Luhut (Foto: Okezone)
JAKARTA - Ketua Dewan Energi Nasional (DEN) Luhut Binsar Pandjaitan mengungkapkan info intelijen nan menyebut Iran telah mengembangkan teknologi drone bawah air nan berpotensi digunakan untuk menyerang kapal tanker Amerika Serikat di area Selat Hormuz.
Luhut mengatakan situasi bentrok antara Iran dan Amerika Serikat saat ini sangat naik turun dan penuh ketidakpastian. Salah satu perkembangan terbaru nan menjadi perhatian adalah munculnya keahlian drone bawah air milik Iran nan diklaim dapat digunakan untuk menyerang kapal di perairan strategis tersebut.
Menurut dia, berasas laporan nan diterima dari beragam sumber, Iran saat ini mengembangkan drone murah dengan keahlian serangan jarak jauh hingga sekitar 2.000 kilometer dan dilengkapi sistem navigasi berbasis GPS.
"Dari laporan sumber-sumber nan kami dapat, drone dari Iran ini juga sekarang dikembangkan drone dari bawah air. Mereka membikin drone nan murah, bisa 2.000 kilometer, GPS targeted, kapan saja bisa diluncurkan," ujar Luhut dalam Sidang Kabinet Paripurna di Jakarta, Jumat (13/3/2026).
Ia menjelaskan, strategi tersebut dinilai mirip dengan pola perang gerilya lantaran menggunakan teknologi relatif sederhana namun efektif untuk menekan musuh dengan biaya rendah.
"Ini seperti perang gerilya. Mereka membikin drone nan murah tetapi efektif," kata Luhut.
Dalam perkembangan lain, Luhut juga menyebut Angkatan Laut Iran sempat menjadi sasaran serangan militer Amerika Serikat nan bermaksud mengamankan jalur pelayaran di Selat Hormuz. Dalam operasi tersebut, sejumlah kapal Angkatan Laut Iran dilaporkan sukses dihancurkan.
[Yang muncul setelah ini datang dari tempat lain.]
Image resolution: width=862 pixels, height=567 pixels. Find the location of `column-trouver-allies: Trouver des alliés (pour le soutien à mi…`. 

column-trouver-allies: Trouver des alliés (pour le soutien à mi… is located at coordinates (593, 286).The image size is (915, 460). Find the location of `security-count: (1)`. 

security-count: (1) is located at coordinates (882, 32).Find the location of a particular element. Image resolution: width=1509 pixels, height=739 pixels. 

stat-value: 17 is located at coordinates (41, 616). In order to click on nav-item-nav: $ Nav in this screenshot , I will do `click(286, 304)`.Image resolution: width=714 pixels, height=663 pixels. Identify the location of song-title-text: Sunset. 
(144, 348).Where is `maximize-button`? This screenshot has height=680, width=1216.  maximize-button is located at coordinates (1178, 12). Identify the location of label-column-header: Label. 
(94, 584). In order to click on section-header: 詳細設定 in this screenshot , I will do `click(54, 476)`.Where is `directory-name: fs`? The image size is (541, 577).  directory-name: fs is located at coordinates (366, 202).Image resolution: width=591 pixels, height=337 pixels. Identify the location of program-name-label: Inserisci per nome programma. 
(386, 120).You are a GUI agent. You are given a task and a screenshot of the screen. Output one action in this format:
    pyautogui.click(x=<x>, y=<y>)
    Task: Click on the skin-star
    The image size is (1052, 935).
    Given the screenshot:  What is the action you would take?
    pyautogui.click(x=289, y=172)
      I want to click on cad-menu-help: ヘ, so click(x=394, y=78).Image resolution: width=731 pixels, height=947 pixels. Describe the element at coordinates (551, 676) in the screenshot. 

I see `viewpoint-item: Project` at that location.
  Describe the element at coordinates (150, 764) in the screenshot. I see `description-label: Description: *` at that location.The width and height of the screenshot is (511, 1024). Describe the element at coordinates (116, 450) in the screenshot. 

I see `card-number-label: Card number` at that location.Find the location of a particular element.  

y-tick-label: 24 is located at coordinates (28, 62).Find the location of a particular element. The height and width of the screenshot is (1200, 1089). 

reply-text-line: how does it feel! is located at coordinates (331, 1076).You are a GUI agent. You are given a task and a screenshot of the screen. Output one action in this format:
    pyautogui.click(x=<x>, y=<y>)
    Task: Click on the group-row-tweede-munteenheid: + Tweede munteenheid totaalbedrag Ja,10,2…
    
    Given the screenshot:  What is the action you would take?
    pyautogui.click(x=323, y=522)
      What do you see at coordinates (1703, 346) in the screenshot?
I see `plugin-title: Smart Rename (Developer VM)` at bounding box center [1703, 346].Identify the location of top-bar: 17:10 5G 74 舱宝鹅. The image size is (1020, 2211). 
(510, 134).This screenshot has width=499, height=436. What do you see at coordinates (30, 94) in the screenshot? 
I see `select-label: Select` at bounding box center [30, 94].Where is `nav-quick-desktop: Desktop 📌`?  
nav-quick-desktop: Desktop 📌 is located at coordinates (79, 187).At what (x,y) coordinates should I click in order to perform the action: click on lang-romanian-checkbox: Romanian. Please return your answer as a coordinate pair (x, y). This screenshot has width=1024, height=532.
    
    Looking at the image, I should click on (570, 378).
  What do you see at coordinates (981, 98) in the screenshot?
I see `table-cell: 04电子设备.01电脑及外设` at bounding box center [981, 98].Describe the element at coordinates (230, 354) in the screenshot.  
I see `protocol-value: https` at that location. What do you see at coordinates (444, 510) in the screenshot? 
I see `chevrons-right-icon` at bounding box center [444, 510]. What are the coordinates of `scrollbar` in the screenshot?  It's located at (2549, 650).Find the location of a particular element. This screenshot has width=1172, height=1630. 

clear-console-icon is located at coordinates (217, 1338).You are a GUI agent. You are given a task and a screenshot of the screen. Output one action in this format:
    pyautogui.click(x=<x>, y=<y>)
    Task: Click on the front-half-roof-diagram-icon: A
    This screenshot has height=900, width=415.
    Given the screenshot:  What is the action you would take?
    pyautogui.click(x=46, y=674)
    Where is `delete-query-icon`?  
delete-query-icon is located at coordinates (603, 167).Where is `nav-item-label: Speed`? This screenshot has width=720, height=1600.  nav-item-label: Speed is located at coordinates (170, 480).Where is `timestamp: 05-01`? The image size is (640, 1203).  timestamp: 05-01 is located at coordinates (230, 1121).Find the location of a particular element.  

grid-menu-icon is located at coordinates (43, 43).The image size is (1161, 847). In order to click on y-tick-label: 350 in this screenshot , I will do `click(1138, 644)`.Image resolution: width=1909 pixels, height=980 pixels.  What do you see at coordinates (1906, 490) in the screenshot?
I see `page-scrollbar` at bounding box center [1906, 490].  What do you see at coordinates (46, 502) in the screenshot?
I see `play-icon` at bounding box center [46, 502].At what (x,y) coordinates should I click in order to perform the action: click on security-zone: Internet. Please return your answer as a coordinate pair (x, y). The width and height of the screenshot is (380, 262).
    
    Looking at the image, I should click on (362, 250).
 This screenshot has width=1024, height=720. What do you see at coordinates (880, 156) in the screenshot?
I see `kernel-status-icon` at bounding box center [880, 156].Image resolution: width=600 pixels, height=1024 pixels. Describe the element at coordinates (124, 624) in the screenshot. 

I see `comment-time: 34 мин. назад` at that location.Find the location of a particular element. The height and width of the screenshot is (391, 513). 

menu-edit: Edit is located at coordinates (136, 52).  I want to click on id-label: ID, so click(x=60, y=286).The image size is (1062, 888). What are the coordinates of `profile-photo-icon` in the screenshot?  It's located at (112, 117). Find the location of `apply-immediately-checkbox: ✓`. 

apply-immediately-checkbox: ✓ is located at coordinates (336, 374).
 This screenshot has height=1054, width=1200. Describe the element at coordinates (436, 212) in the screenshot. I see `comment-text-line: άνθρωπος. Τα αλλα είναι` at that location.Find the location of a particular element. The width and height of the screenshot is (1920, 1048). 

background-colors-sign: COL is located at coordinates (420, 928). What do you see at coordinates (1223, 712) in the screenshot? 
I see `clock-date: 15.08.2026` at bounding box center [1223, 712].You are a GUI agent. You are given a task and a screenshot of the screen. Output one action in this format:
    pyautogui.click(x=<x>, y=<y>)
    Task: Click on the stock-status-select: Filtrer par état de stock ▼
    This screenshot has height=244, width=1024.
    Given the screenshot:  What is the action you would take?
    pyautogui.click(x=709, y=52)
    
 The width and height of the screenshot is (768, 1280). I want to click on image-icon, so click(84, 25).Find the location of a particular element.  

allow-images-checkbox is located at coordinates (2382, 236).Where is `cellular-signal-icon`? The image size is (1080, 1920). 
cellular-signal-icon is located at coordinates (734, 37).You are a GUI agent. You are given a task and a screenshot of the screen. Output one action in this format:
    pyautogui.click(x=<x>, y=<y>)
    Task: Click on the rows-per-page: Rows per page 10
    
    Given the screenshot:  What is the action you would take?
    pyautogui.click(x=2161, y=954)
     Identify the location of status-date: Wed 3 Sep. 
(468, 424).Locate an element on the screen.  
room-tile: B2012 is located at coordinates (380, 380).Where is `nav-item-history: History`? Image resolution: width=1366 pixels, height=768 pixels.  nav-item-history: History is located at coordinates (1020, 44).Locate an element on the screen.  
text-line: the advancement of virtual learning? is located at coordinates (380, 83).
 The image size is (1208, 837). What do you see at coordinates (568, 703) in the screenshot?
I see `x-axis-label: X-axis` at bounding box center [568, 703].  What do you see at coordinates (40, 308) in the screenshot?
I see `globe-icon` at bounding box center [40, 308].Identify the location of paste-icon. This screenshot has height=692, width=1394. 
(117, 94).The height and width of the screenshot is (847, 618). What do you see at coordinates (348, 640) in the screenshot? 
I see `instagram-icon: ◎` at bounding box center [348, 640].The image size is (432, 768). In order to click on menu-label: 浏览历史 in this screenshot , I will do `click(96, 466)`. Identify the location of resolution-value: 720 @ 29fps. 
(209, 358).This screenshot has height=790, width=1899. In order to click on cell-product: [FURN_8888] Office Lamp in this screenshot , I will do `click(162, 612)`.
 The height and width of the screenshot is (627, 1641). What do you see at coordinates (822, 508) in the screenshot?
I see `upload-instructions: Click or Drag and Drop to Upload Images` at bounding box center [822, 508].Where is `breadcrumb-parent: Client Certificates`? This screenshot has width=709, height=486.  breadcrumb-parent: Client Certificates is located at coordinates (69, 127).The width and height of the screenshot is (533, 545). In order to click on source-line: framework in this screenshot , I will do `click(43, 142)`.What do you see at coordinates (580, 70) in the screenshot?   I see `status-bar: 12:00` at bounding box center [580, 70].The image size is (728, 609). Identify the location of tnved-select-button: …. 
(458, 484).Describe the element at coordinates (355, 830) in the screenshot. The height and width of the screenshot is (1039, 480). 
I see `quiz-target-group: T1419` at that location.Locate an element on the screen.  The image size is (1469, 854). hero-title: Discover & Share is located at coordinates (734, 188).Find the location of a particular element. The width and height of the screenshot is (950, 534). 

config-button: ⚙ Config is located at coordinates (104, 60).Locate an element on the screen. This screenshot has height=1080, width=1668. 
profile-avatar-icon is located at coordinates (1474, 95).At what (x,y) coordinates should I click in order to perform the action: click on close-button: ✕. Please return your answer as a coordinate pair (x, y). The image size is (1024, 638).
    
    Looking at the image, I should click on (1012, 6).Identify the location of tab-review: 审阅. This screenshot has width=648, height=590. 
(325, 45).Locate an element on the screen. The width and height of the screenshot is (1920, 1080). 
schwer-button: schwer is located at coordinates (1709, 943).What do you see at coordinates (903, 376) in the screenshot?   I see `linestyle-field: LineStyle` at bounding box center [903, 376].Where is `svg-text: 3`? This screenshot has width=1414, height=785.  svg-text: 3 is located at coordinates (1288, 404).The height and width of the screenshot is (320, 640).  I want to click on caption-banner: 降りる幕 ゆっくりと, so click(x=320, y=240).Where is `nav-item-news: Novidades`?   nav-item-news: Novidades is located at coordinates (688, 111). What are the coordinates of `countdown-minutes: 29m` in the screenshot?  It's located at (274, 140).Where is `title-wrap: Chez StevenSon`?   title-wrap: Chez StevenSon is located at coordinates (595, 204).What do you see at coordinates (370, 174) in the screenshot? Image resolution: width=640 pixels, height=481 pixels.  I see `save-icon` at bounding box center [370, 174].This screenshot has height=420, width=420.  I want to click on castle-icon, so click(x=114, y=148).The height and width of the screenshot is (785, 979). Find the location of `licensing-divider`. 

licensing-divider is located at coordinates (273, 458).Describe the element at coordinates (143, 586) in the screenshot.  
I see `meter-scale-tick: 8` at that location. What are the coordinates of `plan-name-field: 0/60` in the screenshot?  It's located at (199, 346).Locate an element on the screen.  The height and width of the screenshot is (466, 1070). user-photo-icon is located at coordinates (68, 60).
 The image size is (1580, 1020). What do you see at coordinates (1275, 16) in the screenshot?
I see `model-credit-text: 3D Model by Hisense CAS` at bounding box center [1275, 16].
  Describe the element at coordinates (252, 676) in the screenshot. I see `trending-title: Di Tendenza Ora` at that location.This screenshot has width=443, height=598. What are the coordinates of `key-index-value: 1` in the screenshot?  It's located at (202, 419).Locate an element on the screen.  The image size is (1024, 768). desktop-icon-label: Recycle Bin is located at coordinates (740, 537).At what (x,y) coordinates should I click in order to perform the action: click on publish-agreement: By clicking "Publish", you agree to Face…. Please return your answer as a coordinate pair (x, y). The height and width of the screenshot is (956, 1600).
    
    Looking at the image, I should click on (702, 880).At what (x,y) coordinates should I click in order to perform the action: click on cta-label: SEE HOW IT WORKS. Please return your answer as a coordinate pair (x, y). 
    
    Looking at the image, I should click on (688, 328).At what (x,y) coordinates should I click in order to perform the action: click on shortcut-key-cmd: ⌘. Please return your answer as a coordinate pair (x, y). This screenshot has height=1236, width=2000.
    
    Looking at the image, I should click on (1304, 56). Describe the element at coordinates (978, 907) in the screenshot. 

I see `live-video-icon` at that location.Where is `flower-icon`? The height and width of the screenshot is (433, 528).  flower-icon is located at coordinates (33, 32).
Meski demikian, bentrok tetap memanas setelah Iran dikabarkan melakukan serangan terhadap kapal tanker Amerika menggunakan drone bawah air. Salah satu kapal tanker AS apalagi dilaporkan terbakar setelah serangan tersebut.
Selain itu, Luhut menyebut sistem komando militer Iran juga menjadi sasaran pengeboman dalam rangkaian operasi militer nan dilakukan Amerika Serikat.